A medida que la memoria se va acostumbrando ("se hace a la idea") a las pérdidas más urgentes y dolorosas, cuando lo práctico y lo inmediato queda más o menos resarcido, las pequeñas pérdidas van subiendo a la superficie y toman su lugar en el verdadero inventario de la pérdida: nos damos cuenta que perdimos cosas que dábamos por sentadas, e incluso otras que, de tan postergadas, en realidad habíamos perdido a plazos ya durante mucho tiempo. Es el caso de mis discos duros donde tenía muchos textos sin revisar, borradores que buscaban su momento para concretarse en textos, en fin, el trabajo de muchos años convertidos en humo, en polvo, en sombra, en nada. Textos que buscaban su concreción y su forma, que estaban enfriándose y permitiéndome tomar distancia con respecto a ellos, tal vez para evaluarlos nuevamente y reescribirlos o bien para olvidarlos y borrarlos, como también suele hacerse. Textos que ya son el recuerdo de lo que nunca van a ser.
Y se siente bien. De pronto me siento ligero, porque los rastros --el archivo, al menos en parte-- de mi identidad se han perdido. Es como si no hubiera escrito todo ese montón de cosas que a fin de cuentas ya no escribiré, porque escribiré otras. Y me provoca más curiosidad lo que no he escrito que lo que ya escribí.

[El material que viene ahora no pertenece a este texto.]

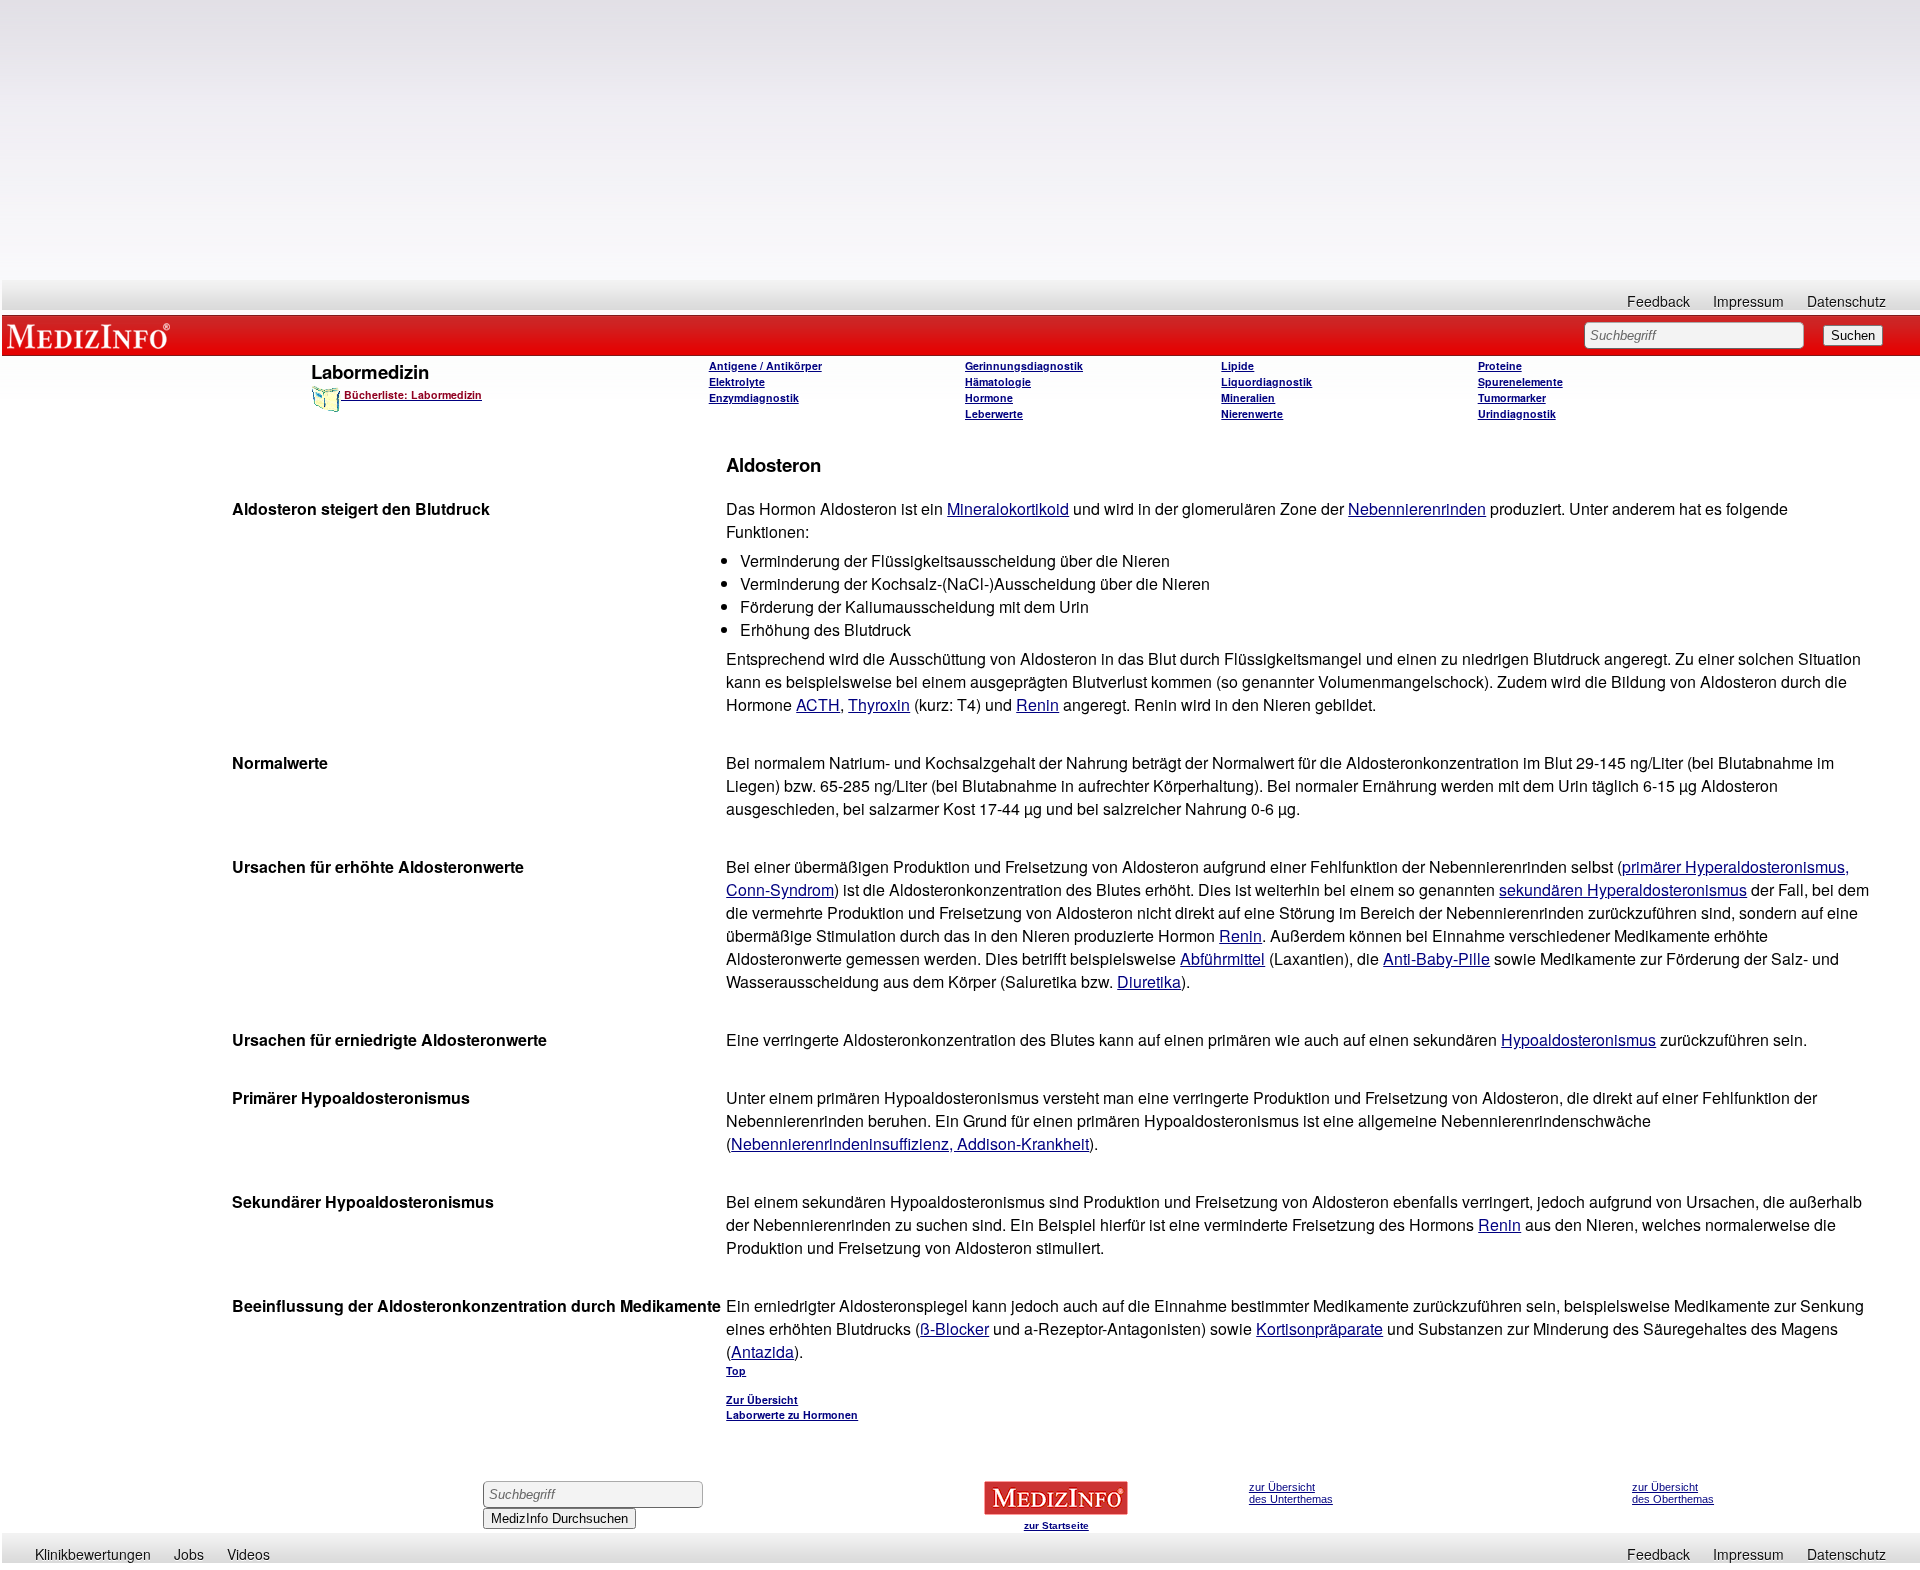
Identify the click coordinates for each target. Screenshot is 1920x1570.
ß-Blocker (954, 1328)
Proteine (1500, 365)
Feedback (1658, 301)
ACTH (818, 704)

Me duele no poder seguir trabajando en textos que estaba disfrutando escribir. Uno entiende de pronto la magnitud del sentido de la palabra irreparable: las cosas se pueden recuperar --incluso la minuciosa colección de ebooks que tenía almacenados en el Kindle--, pero un texto incluso al nacer aparece como pérdida pura, como discriminación de versiones, como la insistencia de una versión sobre otras. Como pura necedad, y si tenemos un poco de templanza, como insistencia. El espacio textual no puede tasarse ni valorarse en términos económicos: es una instancia de vida. Eso no es mío, por eso no pueden quitármelo. Eso me es. Esa insistencia no se roba, no se presta, no se puede encarcelar ni mutilar: es toda o nada, o mejor dicho, toda y nada. Se aprende pero no hay forma de enseñarla. Sobre todo no se puede decir que uno posee una insistencia de este tipo --la escritura--, sino que la ejerce (decir que uno "es poseído por ella" sería acaso un exceso). En todo caso no hay apropiación: escribir es olvidar. Es ser otro a medida que las pérdidas se acumulan y llegamos con nuestros dolores y nuestro rostro de ministerio público a la página en blanco. Y cuando la ves te das cuenta de que en esa página está todo lo que necesitas. Si pudieras tener algo, te dices a ti mismo, sería esto. Y con esto es suficiente.
Alguna vez hice voluntariamente "la pérdida". En ése entonces descarté físicas letras como parte mía. Mutilé fuera los cuadernos, pesaban.
ResponderEliminarConcuerdo contigo en el reencuentro. Un amigo le llama "paja" a todo lo que encierra en un libro (por ejemplo) la idea pura, la imagen sólida (si es que la hay).
Concuerdo contigo en lo que queda: la página en blanco, que es aún mas límpida, sin la sombra de que aquello acumulado.